▶ **TASK REQUIREMENTS**: Line by line, check the data for the string "next" and state how many lines have it, nothing more.

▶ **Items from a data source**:
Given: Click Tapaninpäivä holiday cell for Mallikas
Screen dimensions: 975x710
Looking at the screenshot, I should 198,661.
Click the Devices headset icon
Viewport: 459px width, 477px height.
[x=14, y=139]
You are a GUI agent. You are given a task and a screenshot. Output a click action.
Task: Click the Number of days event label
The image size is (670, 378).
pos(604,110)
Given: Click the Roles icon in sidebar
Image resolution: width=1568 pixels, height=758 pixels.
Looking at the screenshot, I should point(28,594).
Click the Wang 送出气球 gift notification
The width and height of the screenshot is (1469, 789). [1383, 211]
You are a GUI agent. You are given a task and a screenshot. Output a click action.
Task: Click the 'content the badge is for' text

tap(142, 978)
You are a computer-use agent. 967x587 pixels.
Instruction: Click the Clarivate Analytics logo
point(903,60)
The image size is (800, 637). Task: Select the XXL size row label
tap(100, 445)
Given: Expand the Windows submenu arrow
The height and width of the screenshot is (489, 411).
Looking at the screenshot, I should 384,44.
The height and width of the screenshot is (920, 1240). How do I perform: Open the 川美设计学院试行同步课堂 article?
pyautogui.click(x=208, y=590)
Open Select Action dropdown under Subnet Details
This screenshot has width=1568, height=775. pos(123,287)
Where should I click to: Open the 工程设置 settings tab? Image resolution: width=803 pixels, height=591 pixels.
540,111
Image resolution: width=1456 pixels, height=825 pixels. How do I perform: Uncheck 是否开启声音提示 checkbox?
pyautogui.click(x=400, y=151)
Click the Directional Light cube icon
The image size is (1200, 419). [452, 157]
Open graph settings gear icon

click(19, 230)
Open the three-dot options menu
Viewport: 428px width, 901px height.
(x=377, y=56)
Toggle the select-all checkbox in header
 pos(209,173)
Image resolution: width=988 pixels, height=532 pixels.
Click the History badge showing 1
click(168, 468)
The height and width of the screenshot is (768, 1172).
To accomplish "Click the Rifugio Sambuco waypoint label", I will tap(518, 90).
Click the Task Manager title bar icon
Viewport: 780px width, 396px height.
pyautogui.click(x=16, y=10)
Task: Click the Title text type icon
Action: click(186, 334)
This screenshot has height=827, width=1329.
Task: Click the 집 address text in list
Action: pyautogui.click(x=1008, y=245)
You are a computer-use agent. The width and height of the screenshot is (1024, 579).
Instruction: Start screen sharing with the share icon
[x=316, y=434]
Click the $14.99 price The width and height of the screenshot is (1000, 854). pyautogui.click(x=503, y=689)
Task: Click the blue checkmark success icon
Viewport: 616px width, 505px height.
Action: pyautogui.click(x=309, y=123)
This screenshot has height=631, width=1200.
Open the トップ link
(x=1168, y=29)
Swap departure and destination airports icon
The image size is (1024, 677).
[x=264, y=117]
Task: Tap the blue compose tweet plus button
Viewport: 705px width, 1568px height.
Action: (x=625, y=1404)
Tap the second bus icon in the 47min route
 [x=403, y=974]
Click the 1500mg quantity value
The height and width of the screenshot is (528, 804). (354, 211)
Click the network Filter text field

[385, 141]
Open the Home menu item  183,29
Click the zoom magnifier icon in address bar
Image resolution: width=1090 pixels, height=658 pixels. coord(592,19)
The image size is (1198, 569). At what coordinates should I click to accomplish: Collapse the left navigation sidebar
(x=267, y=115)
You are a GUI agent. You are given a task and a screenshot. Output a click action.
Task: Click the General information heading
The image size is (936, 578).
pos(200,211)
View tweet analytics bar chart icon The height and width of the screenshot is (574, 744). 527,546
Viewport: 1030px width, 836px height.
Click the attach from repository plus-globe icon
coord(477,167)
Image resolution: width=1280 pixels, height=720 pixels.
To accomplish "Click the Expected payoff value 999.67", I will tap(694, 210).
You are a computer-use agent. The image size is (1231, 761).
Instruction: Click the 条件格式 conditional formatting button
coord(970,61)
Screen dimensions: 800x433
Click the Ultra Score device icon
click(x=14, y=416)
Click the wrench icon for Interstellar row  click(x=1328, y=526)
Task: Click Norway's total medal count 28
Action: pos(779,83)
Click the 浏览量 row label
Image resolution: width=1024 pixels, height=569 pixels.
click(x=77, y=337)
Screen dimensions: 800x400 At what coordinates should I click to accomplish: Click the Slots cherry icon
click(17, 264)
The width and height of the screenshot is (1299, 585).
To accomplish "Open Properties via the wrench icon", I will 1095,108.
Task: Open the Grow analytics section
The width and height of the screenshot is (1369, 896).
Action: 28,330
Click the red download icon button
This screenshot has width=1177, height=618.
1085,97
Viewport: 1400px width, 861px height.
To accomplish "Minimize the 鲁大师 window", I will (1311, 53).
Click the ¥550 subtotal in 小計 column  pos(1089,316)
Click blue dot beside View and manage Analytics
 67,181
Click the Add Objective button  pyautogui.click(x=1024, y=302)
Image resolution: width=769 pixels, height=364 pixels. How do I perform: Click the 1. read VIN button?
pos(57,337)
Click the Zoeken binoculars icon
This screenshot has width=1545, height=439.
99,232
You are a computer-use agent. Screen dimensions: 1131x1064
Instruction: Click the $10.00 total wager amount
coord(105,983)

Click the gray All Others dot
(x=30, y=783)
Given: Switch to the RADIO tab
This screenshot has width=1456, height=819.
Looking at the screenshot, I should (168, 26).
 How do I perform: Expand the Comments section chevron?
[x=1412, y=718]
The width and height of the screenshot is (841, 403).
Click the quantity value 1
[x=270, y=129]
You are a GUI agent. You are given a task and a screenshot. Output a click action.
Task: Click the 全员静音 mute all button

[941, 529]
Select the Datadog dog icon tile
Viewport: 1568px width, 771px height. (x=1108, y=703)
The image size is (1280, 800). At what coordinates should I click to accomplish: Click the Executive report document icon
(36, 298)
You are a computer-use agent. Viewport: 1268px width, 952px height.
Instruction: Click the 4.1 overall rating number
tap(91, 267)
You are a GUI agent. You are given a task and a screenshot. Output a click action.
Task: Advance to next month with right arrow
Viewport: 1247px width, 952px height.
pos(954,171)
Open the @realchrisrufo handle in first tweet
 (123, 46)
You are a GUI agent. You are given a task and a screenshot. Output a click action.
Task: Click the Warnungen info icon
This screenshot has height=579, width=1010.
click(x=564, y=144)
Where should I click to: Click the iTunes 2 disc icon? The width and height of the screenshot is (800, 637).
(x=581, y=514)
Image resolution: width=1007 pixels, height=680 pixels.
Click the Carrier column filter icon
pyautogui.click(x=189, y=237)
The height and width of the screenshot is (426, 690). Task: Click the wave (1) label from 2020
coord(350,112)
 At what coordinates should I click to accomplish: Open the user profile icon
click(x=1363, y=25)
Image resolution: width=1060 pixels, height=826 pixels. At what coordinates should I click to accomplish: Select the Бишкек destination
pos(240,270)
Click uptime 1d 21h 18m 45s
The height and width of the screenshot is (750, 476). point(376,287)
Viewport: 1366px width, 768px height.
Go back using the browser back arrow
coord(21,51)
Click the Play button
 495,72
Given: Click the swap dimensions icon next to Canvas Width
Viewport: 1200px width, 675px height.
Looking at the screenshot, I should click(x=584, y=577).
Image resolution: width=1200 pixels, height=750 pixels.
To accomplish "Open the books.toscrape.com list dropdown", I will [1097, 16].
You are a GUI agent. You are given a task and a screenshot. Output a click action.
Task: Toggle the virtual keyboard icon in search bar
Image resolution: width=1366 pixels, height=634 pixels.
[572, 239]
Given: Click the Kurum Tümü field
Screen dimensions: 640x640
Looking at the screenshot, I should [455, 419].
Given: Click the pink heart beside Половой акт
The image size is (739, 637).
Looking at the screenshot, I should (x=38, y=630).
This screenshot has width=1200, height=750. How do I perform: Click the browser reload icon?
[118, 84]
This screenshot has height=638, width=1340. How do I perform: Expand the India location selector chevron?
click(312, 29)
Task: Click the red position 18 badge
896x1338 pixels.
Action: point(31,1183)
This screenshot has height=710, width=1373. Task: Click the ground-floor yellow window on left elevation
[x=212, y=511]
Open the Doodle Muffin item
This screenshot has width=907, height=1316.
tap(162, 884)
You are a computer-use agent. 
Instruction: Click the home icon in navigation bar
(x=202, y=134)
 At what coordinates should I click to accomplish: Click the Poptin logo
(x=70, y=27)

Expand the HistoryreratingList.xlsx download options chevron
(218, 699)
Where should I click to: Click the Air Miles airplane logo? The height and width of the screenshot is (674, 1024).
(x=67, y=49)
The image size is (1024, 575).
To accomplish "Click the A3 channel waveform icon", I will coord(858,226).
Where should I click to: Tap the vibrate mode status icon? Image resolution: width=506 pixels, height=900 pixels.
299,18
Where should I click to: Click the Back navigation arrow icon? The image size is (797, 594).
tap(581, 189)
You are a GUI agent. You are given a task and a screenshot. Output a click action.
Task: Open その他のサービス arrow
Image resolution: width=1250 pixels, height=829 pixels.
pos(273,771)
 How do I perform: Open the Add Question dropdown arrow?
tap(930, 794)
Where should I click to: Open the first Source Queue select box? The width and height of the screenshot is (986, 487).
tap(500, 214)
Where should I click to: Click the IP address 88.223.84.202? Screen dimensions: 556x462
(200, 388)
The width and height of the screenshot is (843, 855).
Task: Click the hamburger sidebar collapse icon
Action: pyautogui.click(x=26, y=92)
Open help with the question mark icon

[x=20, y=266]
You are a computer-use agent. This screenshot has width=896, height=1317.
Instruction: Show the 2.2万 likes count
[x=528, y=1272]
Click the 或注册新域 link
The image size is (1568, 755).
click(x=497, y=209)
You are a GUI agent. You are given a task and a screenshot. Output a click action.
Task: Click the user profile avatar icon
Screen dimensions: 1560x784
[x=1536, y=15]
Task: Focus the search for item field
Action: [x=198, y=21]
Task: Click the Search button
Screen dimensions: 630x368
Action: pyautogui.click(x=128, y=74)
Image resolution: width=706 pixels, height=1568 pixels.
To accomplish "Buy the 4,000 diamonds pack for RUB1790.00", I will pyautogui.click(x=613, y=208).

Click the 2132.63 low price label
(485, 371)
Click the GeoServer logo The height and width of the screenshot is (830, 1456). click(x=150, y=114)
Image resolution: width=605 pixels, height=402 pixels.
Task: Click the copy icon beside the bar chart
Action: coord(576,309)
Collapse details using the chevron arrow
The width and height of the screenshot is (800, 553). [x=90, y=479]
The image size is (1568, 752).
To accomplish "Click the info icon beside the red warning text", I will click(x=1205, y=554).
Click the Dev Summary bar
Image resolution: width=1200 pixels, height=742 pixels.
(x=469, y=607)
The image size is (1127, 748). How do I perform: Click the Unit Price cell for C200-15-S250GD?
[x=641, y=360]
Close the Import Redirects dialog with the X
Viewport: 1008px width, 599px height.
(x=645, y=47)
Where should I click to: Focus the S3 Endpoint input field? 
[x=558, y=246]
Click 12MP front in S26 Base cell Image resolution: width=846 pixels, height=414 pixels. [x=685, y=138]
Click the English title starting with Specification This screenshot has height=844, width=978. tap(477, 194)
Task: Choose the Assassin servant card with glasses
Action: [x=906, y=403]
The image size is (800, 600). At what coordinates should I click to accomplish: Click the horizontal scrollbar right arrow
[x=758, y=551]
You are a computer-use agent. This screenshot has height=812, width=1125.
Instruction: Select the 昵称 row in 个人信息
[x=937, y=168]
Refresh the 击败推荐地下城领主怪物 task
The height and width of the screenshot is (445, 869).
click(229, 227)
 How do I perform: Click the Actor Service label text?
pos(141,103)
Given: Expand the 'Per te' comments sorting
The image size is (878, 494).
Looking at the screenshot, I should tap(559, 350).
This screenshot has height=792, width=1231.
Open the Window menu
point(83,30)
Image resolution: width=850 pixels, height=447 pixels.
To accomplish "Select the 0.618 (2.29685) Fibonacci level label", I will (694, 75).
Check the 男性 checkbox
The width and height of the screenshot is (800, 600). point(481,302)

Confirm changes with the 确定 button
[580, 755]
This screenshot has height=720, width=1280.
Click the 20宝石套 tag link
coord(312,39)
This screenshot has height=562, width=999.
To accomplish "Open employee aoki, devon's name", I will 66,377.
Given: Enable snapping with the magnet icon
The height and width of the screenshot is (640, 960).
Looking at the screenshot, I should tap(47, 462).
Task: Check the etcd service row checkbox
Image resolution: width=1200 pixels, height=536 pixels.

▶ **ANSWER SECTION**: 2